**Görev**
Aşağıdaki materyalin bütün satırlarını hiçbir değişiklik yapmadan yazın. Resimleri cevaba almayın.

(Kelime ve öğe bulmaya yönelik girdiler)
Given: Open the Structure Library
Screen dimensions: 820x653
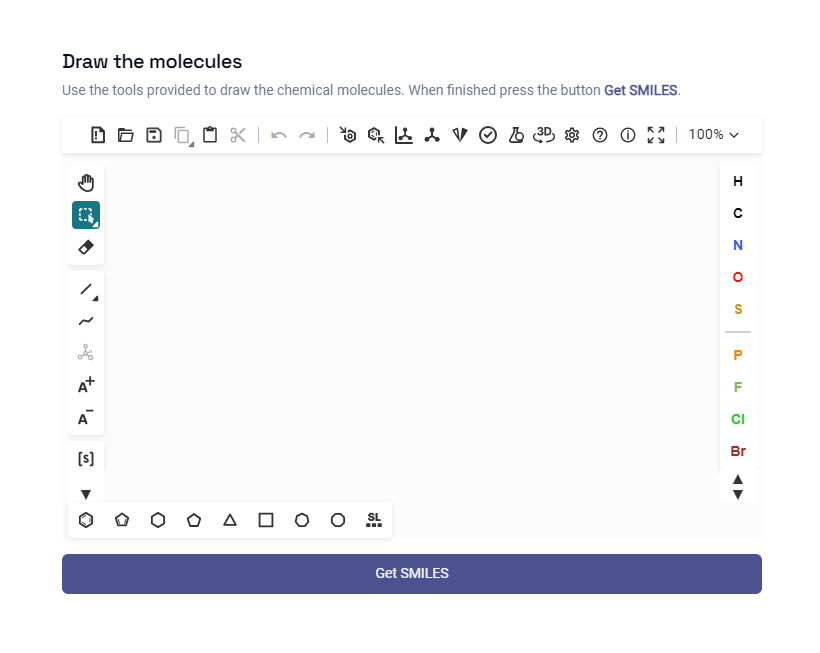Looking at the screenshot, I should (374, 520).
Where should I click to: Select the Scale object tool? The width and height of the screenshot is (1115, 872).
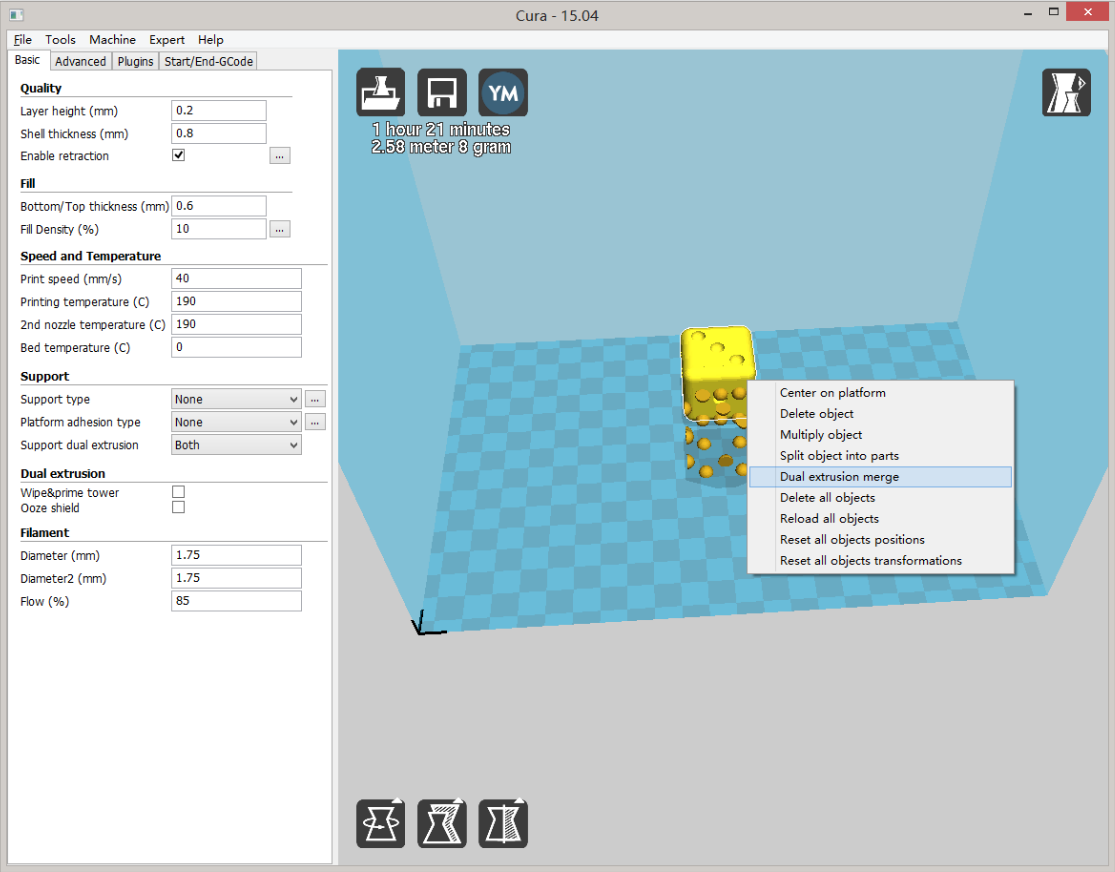pyautogui.click(x=442, y=823)
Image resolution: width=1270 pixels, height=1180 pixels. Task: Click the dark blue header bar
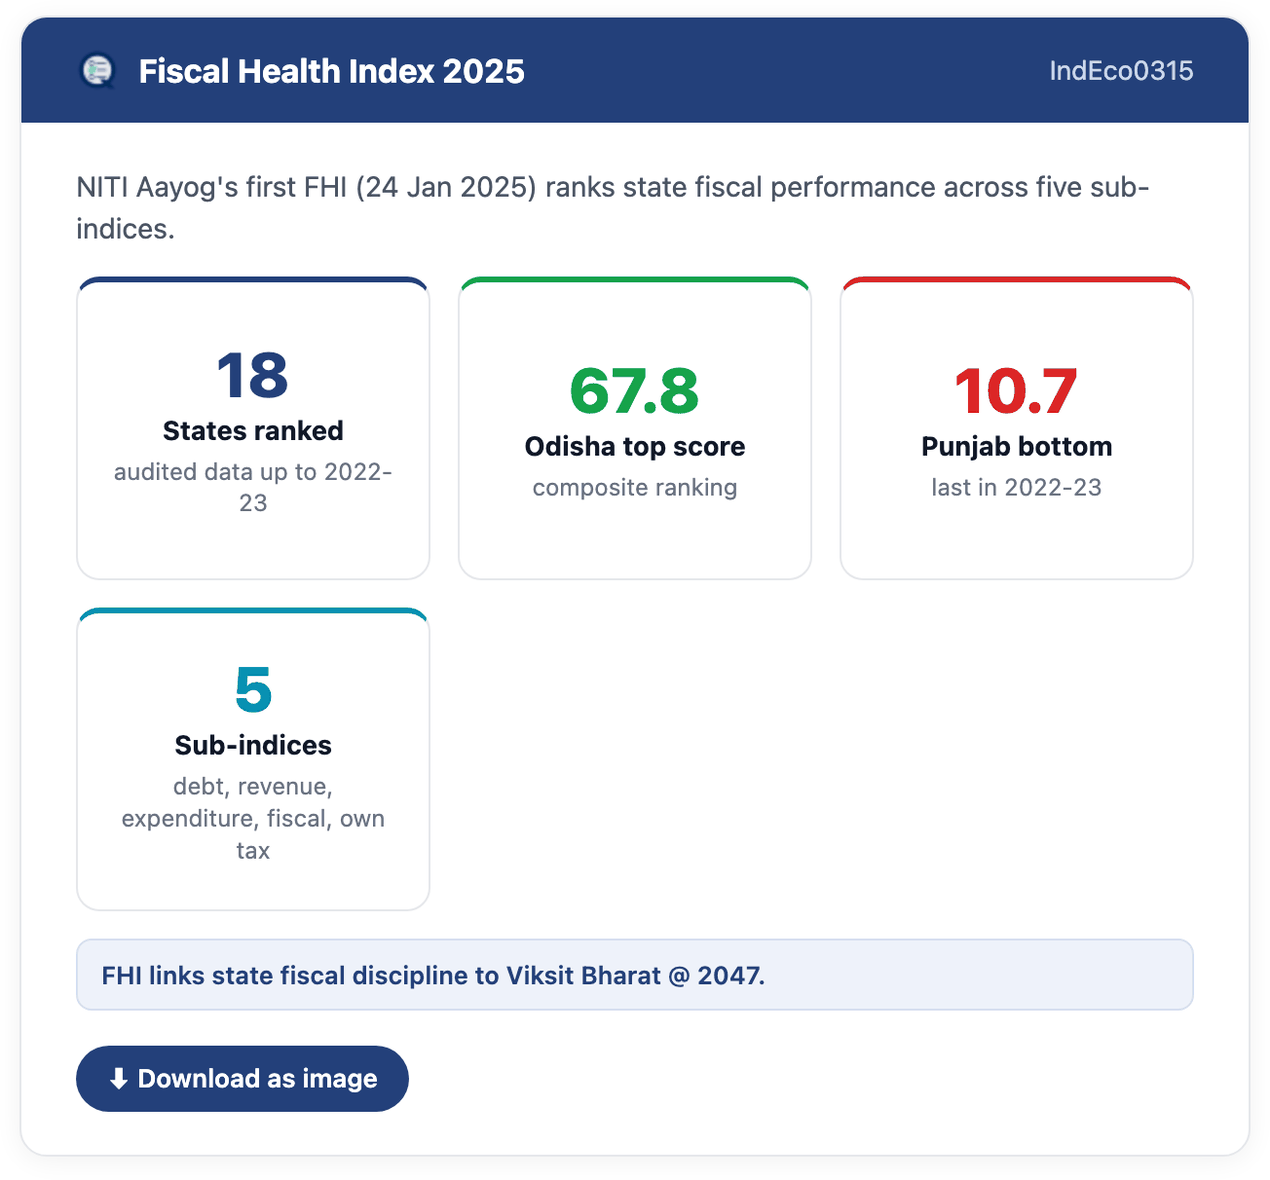[635, 70]
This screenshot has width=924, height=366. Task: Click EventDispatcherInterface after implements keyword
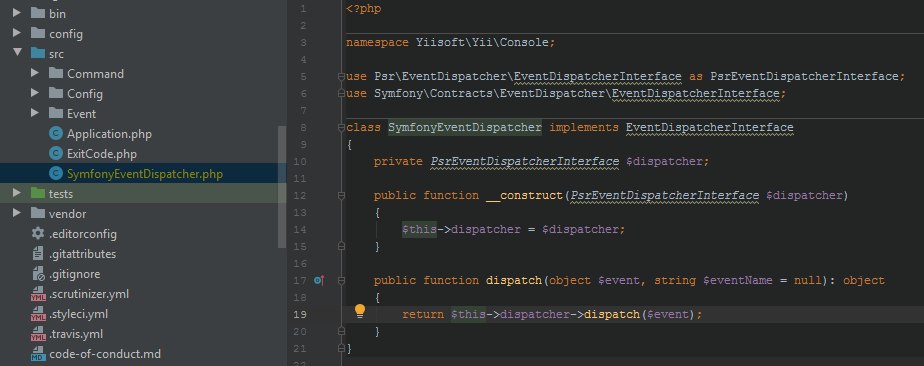(710, 127)
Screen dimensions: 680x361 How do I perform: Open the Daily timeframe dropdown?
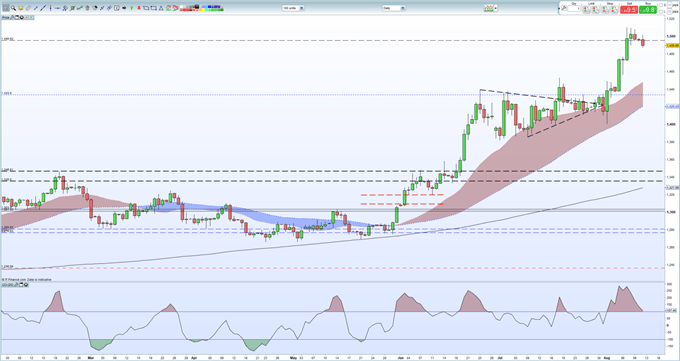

**Görev cevabı**
Given: Open the Structure Library
Screen dimensions: 820x653
Looking at the screenshot, I should (374, 520).
Where should I click to: Select the Scale object tool? The width and height of the screenshot is (1115, 872).
pyautogui.click(x=442, y=823)
Image resolution: width=1270 pixels, height=1180 pixels. Task: Click the dark blue header bar
[635, 70]
This screenshot has width=924, height=366. Task: Click EventDispatcherInterface after implements keyword
(710, 127)
Screen dimensions: 680x361 How do I perform: Open the Daily timeframe dropdown?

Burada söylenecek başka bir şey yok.